Data Mining

This description gives more detail than was provided in Investing Process about how data mining is used to develop high-return strategies.

The normal scientific process is to postulate a hypothesis and then attempt to disprove the null hypothesis on the logical basis that if it can’t be not true, it must be true. Rather than starting from a hypothesis or set of logical screen criteria that are then back-tested, data mining is a statistical tool that explores thousands of possible statistical relationships that predict the dependent variable. Instead of testing something that would seem possible, data mining finds the relationships first and then leaves it to the explorer to try to make sense of these relationships. While it is nice to have reasons for what works, and certainly makes it easier to sell a strategy to a client, it really doesn’t matter to me why something works if I have reason to think it will work in the future.

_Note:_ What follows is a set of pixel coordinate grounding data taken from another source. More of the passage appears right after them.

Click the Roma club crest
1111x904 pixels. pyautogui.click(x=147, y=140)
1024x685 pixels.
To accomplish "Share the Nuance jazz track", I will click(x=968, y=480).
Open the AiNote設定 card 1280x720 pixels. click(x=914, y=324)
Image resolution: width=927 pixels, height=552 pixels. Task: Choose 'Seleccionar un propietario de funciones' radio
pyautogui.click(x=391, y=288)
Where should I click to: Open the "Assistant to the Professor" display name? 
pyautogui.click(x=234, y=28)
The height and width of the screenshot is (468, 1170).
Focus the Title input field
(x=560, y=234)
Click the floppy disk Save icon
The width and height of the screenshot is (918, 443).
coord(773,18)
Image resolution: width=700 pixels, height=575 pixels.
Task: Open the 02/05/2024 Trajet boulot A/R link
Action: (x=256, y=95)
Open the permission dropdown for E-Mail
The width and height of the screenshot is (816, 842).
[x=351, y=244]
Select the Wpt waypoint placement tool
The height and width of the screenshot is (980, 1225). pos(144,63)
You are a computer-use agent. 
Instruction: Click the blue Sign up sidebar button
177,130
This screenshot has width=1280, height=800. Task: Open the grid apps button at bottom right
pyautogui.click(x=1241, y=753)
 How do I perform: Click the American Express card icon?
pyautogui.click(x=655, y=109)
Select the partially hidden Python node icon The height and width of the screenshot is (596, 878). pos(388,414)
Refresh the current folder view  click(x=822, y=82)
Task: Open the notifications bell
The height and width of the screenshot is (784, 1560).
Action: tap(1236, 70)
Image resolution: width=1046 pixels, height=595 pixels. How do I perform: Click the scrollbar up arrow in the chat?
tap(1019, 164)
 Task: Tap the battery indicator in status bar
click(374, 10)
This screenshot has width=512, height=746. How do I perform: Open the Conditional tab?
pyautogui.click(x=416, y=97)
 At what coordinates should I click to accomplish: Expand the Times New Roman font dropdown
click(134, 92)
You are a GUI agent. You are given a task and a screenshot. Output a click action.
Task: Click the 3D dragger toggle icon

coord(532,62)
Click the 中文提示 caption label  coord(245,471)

The research process is to first formulate the data to be imported into KnowledgeSEEKER, which is the data mining tool that I use. In the example and illustration which follows, I have selected the annual return rate for the next month as the dependent variable which I’m trying to predict. In addition I have to find, import and clean the data for the other variables which I think might predict or explain the dependent variable. Most of my data is imported from Stock Investor Pro, a data source from the American Association of Investors (www.AAII.com) with about 1,500 data elements each week on about 8,000 stocks. I usually eliminate stocks priced less than one dollar and trading fewer than 5,000 shares daily. I also limit the extreme returns, as such outliers distort the averages. (Usually the top and bottom 1%, which comes to about +-1,000%.) My data source is limited to stocks which currently exist, meaning that in a study of ten years, my results will be distorted by not having data on stocks that disappeared because of acquisition or extinction.

KnowledgeSEEKER (KS) produces results in a decision-tree, rather than as a neural network which is another form of data mining. The level of required statistical significance is usually set at .01, meaning that the relationship has to happen less than 1 time in 100 by chance. With a large number of rows, such as in the example below, significance is usually more than six digits.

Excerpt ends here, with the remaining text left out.